On-the-fly schema validation as the user edits the document
Schema-driven editing functionality
Schema validation happens automatically as a user edits the document.
If a particular element declared in an attached schema is present in
the document and does not conform to the type defined in the schema,
then Word will flag this as an error. We’ve seen
examples of this in our press release example, for certain simple
types such as
Schema-driven editing functionality is exposed through the XML Structure task pane (covered below) and the Document Actions task pane (covered in Chapter 5).
The Word UI allows you to manually attach schemas to the currently open document. Figure 4-17 shows the appropriate dialog, which you can access by selecting Tools → Templates and Add-Ins → XML Schema.
The “Available XML schemas” list contains the aliases for all of the schemas in the schema library. In this example, the Press Release checkbox is checked, which means that the press release schema is attached to the current document. Multiple schemas can be attached to the same document, just as elements from multiple namespaces can be used in the same XML document.
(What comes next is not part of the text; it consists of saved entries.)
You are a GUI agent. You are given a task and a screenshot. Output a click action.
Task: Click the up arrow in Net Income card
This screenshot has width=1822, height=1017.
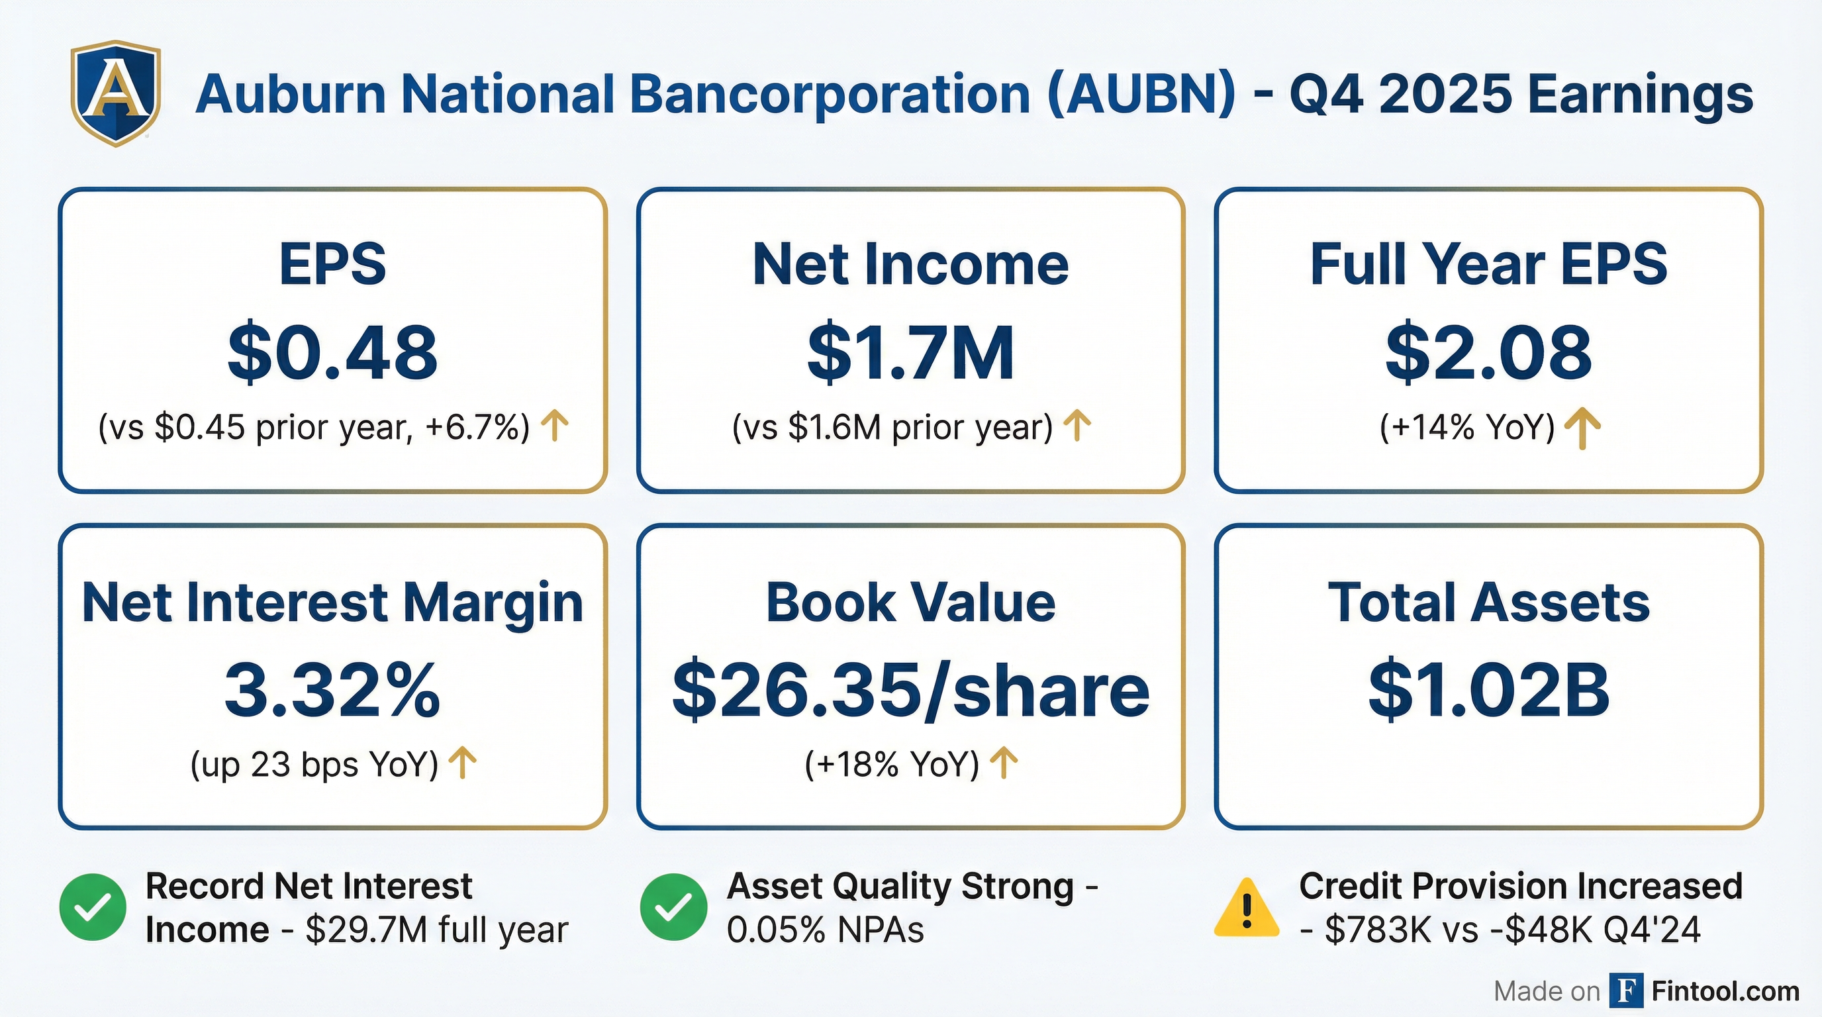pyautogui.click(x=1077, y=427)
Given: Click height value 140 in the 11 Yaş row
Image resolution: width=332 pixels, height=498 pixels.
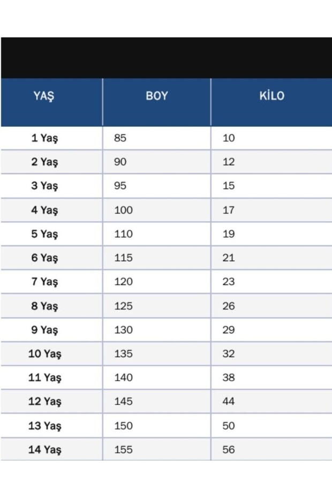Looking at the screenshot, I should pos(123,378).
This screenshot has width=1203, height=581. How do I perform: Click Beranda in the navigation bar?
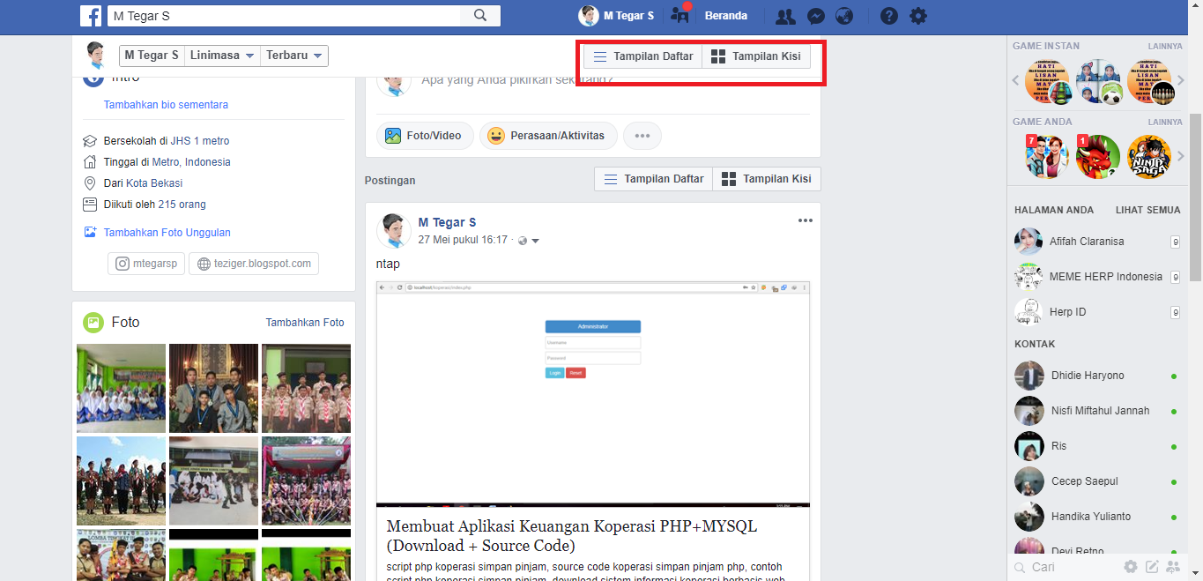coord(725,16)
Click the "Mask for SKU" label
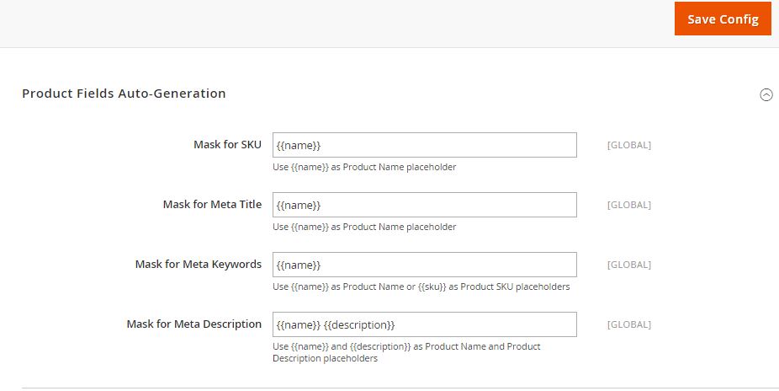The image size is (779, 391). tap(227, 145)
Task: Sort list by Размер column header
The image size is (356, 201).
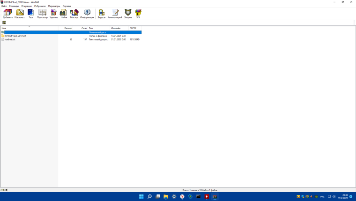Action: click(x=68, y=28)
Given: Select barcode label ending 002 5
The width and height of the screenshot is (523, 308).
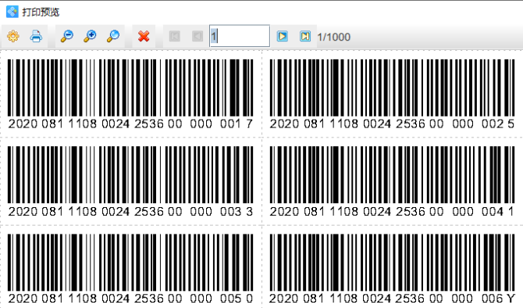Looking at the screenshot, I should pyautogui.click(x=392, y=95).
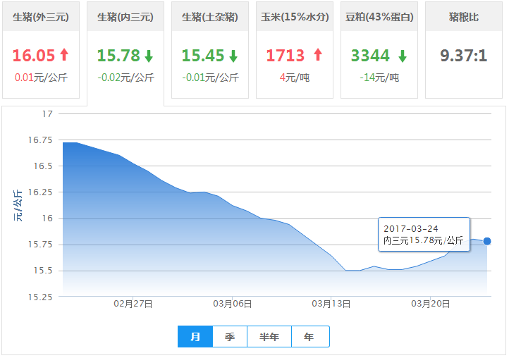This screenshot has height=358, width=509.
Task: Switch chart range to 季
Action: pyautogui.click(x=230, y=337)
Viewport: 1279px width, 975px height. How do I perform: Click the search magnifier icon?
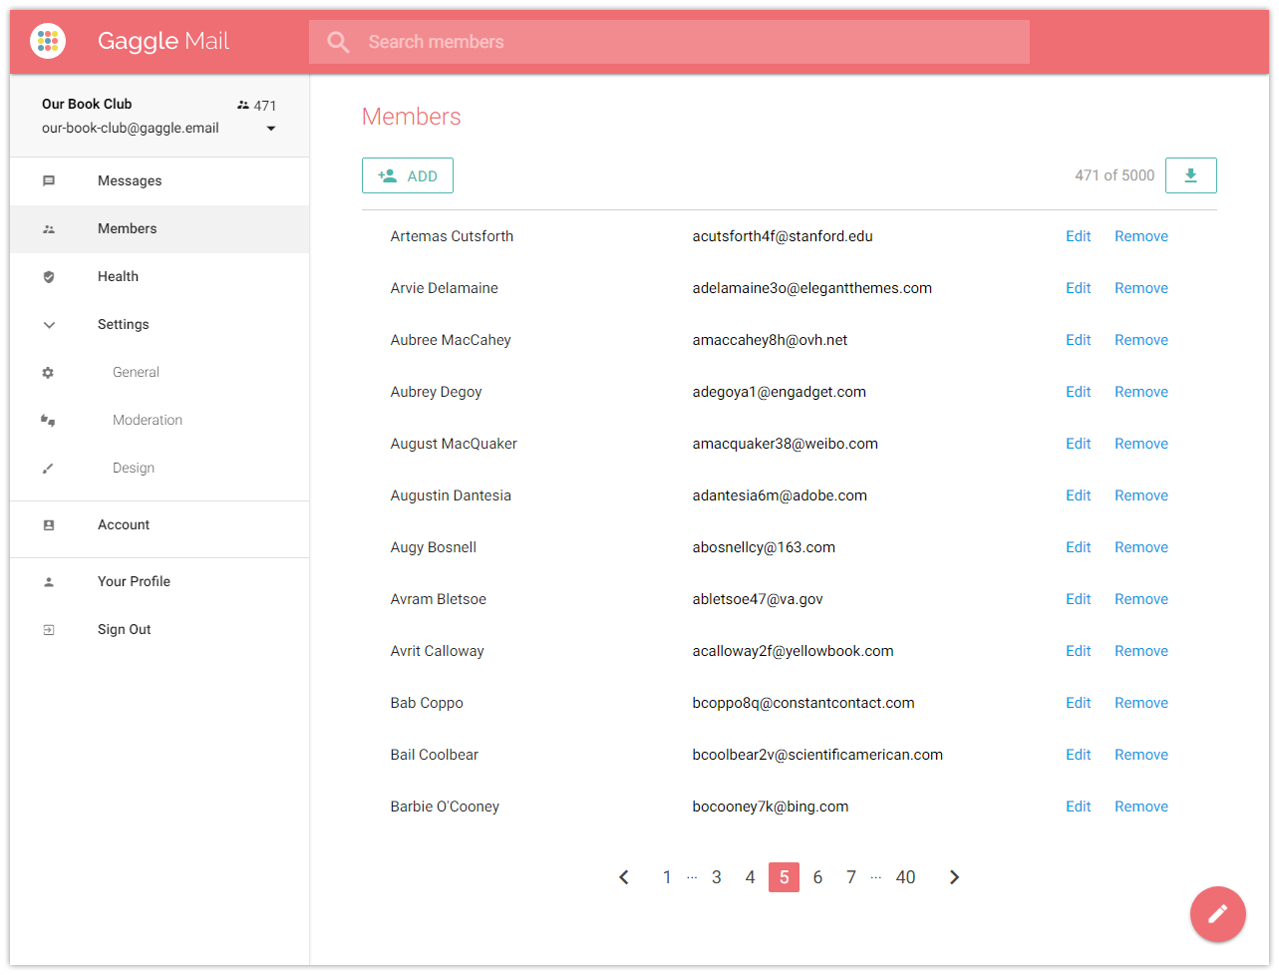pos(339,42)
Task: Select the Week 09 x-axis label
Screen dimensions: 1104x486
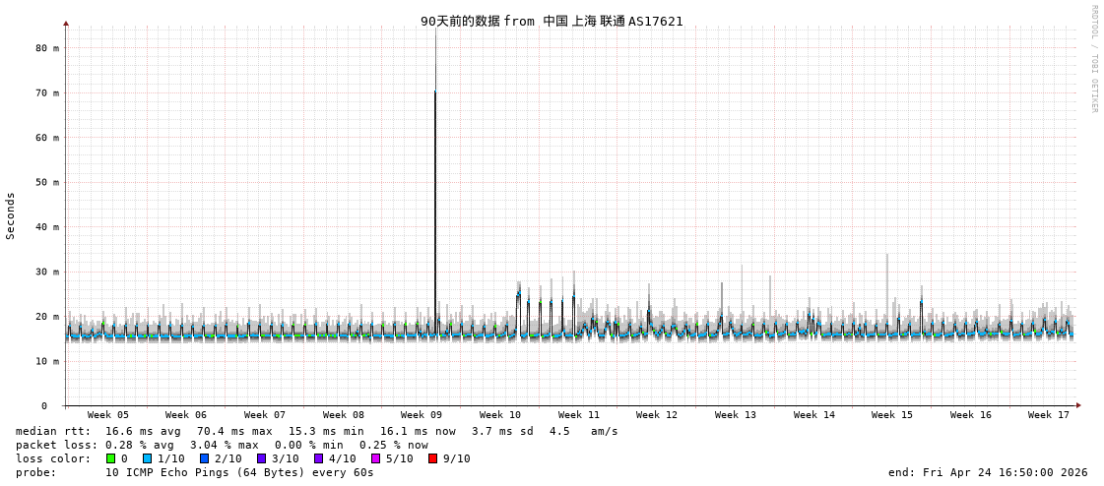Action: (422, 415)
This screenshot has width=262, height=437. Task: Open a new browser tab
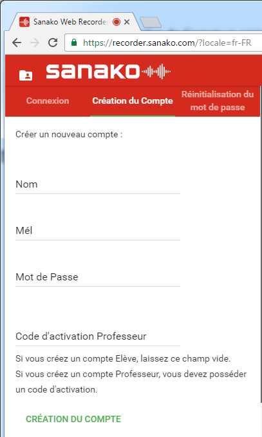click(x=151, y=23)
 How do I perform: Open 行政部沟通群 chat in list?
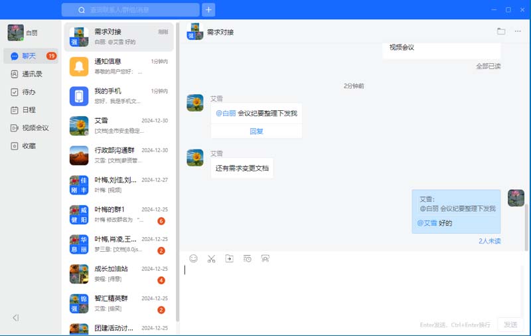(x=119, y=155)
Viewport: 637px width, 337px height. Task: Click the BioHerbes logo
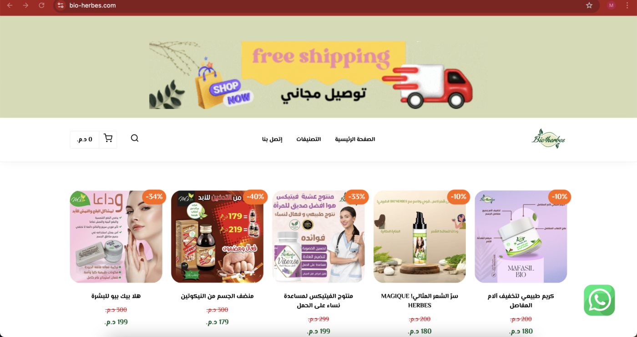pyautogui.click(x=548, y=138)

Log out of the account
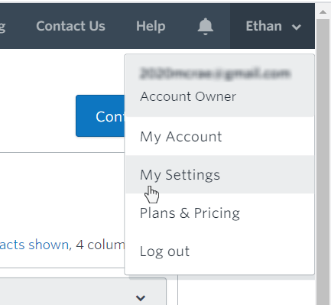pyautogui.click(x=219, y=251)
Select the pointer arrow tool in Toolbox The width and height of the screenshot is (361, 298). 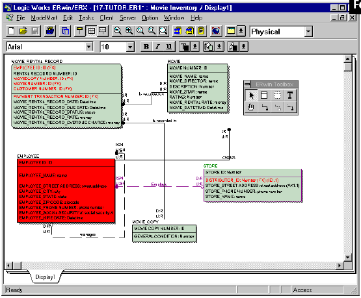click(251, 95)
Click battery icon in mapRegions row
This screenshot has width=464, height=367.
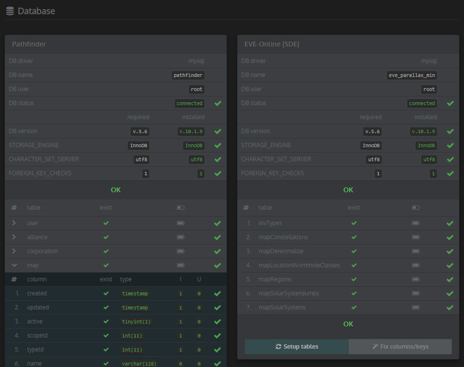(x=416, y=279)
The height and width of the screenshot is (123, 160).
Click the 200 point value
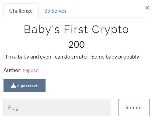click(76, 45)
The Add Schema... button lets you browse for an XSD schema document file in order to add it to your machine’s schema library. By default, it also attaches the schema to the document—automatically checking the corresponding checkbox that newly appears in the “Available XML schemas” list. The Schema Library button opens the Schema Library dialog, which we looked at earlier.
If all you ever do is manually attach schemas through the Word UI, the process of “schema attachment” may seem a little mysterious. The first thing to do is to stop thinking of it as a process. Instead, think of it as a property of the underlying WordprocessingML document. Secondly, it’s important to understand that Word treats namespaces and schemas as virtually synonymous. That a “schema is attached” to a document means nothing more than the fact that a non-WordprocessingML namespace declaration is present somewhere inside the WordprocessingML document. A “non-WordprocessingML namespace declaration” is a declaration for any namespace other than the namespaces reserved for Word that were introduced in Chapter 2. So when Word says that a schema is attached to a document, it really means that a namespace is attached.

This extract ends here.